ИСХОДНЫЙ ТЕКСТ:
**********
– Я родился в Гомеле. Когда присоединили Западные районы (1939 год), отца перебросили туда на партийно-советскую работу. И там недалеко от Вильнюса (как мне мама рассказывала) в районном городишке Паставы мы стали жить.
Население городка было смешанное – и литовцы, и поляки, и белорусы. Я помню только, что отец неделями пропадал, видимо, вылавливал по лесам банды – тех, кто сопротивлялись приходу советской власти.
Мне трудно сейчас сказать точно, но, думаю, отец каким-то образом был связан с органами. Помню, как он в очередной раз возвращался – небритый, грязный, расстёгивал все свои портупеи, клал пистолет...
Мы снимали частный дом, и во дворе мать поливала отцу из кувшина, а он, по пояс голый, умывался, фыркал, он был очень физически сильный, мама говорила, что он был под сто килограммов весом, 185 ростом, очень спортивный...
И вот, как началась война, первые бомбы полетели к нам. Кто-то сразу бросился уезжать, но отец даже не сомневался, что это просто очередной инцидент на границе, и что Красная Армия их быстро разделает. Тем не менее фронт стремительно приближался, отцу нужно было эвакуировать секретные документы. И он занимался этой срочной работой.
А нас и ещё несколько семей ответработников он посадил в тележку, прицепленную к трактору, и отправил в сторону Гомеля. Тракторист, видимо, был местный, он уезжать никуда не собирался. Он отъехал километров пять и сказал, что сломался.
А до нас доходили уже слухи, как обращаются немцы с семьями офицеров, коммунистов. Представляли, что это будет для нас – лечь под немцев. Маме было всего 25 лет, я держался за её юбку, а младший брат – у неё на руках, ему был годик. Ну и пошли мы пешком.
**********
ПРЕДОСТАВЛЕННЫЙ МАТЕРИАЛ:
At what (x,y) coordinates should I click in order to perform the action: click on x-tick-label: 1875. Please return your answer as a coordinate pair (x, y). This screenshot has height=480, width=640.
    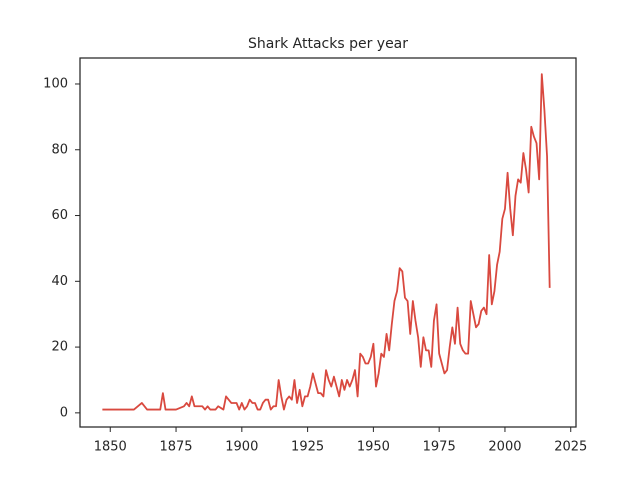
    Looking at the image, I should click on (176, 448).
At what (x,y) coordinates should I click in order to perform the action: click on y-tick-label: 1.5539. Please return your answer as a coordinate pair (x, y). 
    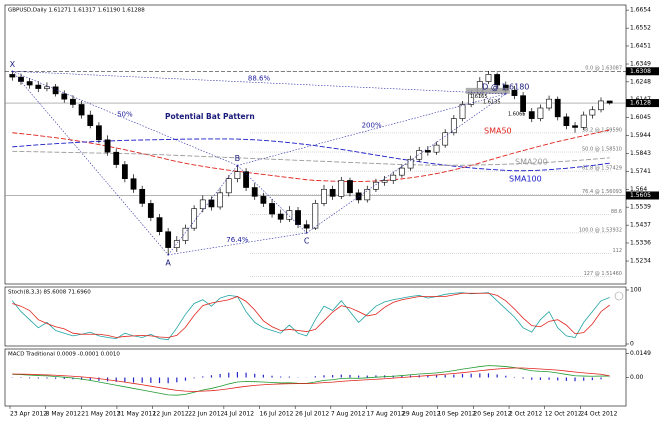
    Looking at the image, I should click on (640, 208).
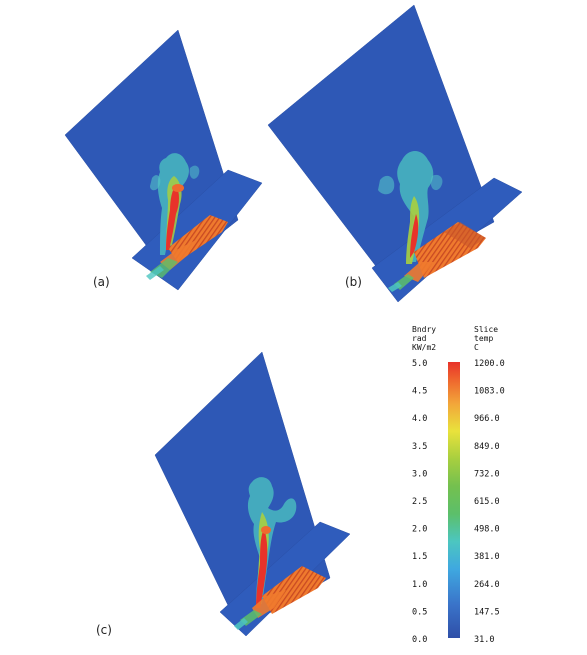 The height and width of the screenshot is (655, 587). What do you see at coordinates (490, 364) in the screenshot?
I see `legend-right-tick: 1200.0` at bounding box center [490, 364].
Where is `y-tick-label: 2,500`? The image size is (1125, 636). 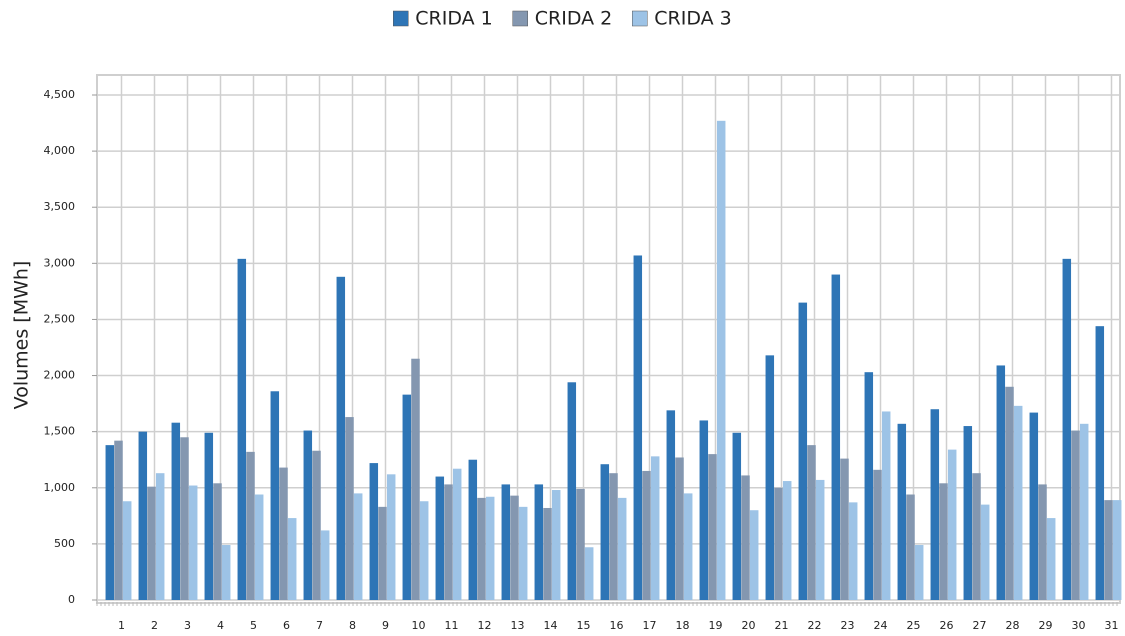
y-tick-label: 2,500 is located at coordinates (60, 318).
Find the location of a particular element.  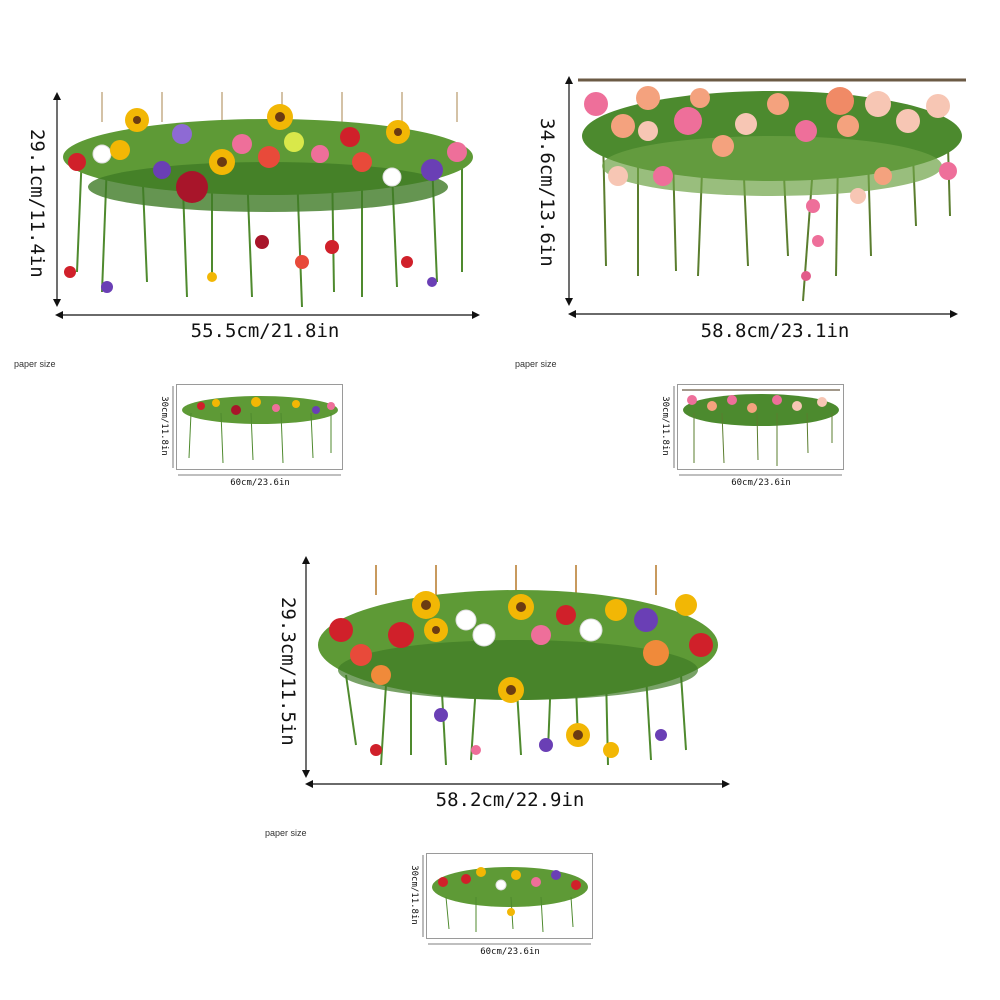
**********
ЗАДАНИЯ:
1 – Процитируйте фрагмент воспоминаний о Паставах, начиная со слов «Население городка было» и продолжая до слов «портупеи, клал пистолет...».
2 – Ответьте на вопросы по воспоминаниям о Паставах.
(a) В каком городе родился рассказчик?
(b) Сколько лет было маме, когда семья пошла пешком?
(c) Сколько километров проехал тракторист, прежде чем сказал, что сломался?
3 – Продолжите воспоминания о Паставах, начав сразу после последнего приведённого предложения.

ОТВЕТЫ:
1 –
Население городка было смешанное – и литовцы, и поляки, и белорусы. Я помню только, что отец неделями пропадал, видимо, вылавливал по лесам банды – тех, кто сопротивлялись приходу советской власти.
Мне трудно сейчас сказать точно, но, думаю, отец каким-то образом был связан с органами. Помню, как он в очередной раз возвращался – небритый, грязный, расстёгивал все свои портупеи, клал пистолет...

2 –
(a) В Гомеле.
(b) 25 лет.
(c) Километров пять.

3 –
Мне было пять лет, но я хорошо помню то ощущение общей беды: как двигались беженцы по этой пыльной дороге, небольшими группами или поодиночке. А нас обгоняли какие-то грузовики с военными, армия быстрее отступала, чем мы двигались.
Какой-то грузовик остановился, увидели, что молодуха идёт с детьми. Кузов был забит солдатами, маму было посадить некуда и ей сказали: «Давай детей...»
У мамы был первый порыв, от отчаяния, нас отдать... Тогда мы были бы разбросаны и, может быть, никогда больше не соединились. Но в последний момент она сказала: «Нет, не отдам».
И так мы дотёпали километров двадцать до следующего районного центра. Мама нашла районное начальство и говорит кому-то: «Вот мы с Поставы, семья Егуткина». А он папу, видимо, знал. «Как же так? Как он вас так бросил?». Мама ему всё рассказала.
Он стал звонить, и папа потом говорил, что он зашёл в свой кабинет, чтоб напоследок всё окинуть оком, и вдруг звонит телефон. Он снимает трубку: «Егуткин». А тот его матом: «Ты чё ж семью-то бросил?» (Русский парень такой был). – «Как бросил, я их отправил». – «Да вот они у меня тут сидят». – «Ну пусть сидят, я щас».
Подъезжает через какое-то время на полуторке с шофёром... Я даже помню, как он подъехал. Выпрыгнул из кабины... Мама ему тут всыпала как следует. Мы сели в эту машину, и она нас всех вместе довезла до Гомеля.
Приехали в Гомель, там уже вовсю идёт эвакуация, уже никого родственников нет (всё очень быстро происходило). Зашли в бабушкин пустой дом (там мамина мама жила). Отец говорит: «Вы тут побудьте, а я пойду разузнаю что к чему. А то меня ведь расстрелять могут к чёртовой матери. Я должен явиться».
Мы остались, ждём, а отца нет и нет, нет и нет... Мама потом рассказывала: она побежала в военкомат, а там уже всё... Нет никого, все уехали, и отец вместе с ними.
Отец был абсолютно уверен, что немца задержат, что война до Гомеля не докатится. Вот такой фанатик был. Он и с фронта потом такие письма писал: «Смерть немецким оккупантам!», «Не волнуйтесь, меня ни одна пуля не возьмёт» и прочие лозунги.
А у маминой сестры муж работал в какой-то автоколонне. Эта автоколонна эвакуировалась из Гомеля своим ходом. И он взял свою семью и нас с мамой.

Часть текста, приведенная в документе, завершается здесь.